GOAL OF THE EXERCISE: Can you convert everything from the line containing "Cancel the Edit Binary Value dialog" down to the line containing "I will coord(63,46).", both included, into a JSON list of strings with one string per line and blank lines omitted?

───── DATA FOR THIS EXERCISE ─────

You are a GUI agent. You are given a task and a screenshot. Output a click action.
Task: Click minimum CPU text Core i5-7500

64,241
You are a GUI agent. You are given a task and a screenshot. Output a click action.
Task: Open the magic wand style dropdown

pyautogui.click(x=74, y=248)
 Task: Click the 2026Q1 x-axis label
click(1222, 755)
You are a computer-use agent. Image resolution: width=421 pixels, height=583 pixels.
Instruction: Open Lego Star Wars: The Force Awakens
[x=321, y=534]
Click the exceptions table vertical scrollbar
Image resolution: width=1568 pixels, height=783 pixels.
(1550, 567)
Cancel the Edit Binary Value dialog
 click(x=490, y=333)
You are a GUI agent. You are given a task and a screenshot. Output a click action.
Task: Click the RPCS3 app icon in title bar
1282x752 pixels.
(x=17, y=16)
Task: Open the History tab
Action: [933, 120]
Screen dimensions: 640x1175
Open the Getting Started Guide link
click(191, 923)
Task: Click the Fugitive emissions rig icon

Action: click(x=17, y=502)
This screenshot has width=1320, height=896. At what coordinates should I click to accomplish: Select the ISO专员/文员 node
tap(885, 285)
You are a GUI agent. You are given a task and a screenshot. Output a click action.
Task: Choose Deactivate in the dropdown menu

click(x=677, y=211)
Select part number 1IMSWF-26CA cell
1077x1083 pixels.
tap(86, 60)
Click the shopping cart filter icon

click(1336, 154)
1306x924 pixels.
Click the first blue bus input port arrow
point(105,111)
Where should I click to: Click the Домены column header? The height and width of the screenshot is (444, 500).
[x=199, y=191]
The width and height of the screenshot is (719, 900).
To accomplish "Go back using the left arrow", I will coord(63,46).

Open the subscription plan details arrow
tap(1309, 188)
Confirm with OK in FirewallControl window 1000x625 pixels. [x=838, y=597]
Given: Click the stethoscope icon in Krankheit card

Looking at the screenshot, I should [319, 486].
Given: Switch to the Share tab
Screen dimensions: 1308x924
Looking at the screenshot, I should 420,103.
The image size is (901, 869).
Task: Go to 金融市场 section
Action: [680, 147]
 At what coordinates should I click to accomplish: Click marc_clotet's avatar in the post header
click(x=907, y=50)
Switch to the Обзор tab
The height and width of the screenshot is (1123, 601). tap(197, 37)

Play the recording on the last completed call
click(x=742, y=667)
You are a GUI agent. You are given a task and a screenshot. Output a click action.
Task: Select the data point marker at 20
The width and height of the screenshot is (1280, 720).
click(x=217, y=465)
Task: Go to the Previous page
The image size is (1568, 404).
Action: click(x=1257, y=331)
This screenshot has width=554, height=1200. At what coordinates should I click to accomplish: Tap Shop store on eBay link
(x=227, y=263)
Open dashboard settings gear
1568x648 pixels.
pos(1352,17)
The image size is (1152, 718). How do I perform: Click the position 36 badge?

─────

RESPONSE BELOW:
[
  "Cancel the Edit Binary Value dialog",
  " click(x=490, y=333)",
  "You are a GUI agent. You are given a task and a screenshot. Output a click action.",
  "Task: Click the RPCS3 app icon in title bar",
  "1282x752 pixels.",
  "(x=17, y=16)",
  "Task: Open the History tab",
  "Action: [933, 120]",
  "Screen dimensions: 640x1175",
  "Open the Getting Started Guide link",
  "click(191, 923)",
  "Task: Click the Fugitive emissions rig icon",
  "Action: click(x=17, y=502)",
  "This screenshot has width=1320, height=896. At what coordinates should I click to accomplish: Select the ISO专员/文员 node",
  "tap(885, 285)",
  "You are a GUI agent. You are given a task and a screenshot. Output a click action.",
  "Task: Choose Deactivate in the dropdown menu",
  "click(x=677, y=211)",
  "Select part number 1IMSWF-26CA cell",
  "1077x1083 pixels.",
  "tap(86, 60)",
  "Click the shopping cart filter icon",
  "click(1336, 154)",
  "1306x924 pixels.",
  "Click the first blue bus input port arrow",
  "point(105,111)",
  "Where should I click to: Click the Домены column header? The height and width of the screenshot is (444, 500).",
  "[x=199, y=191]",
  "The width and height of the screenshot is (719, 900).",
  "To accomplish \"Go back using the left arrow\", I will coord(63,46)."
]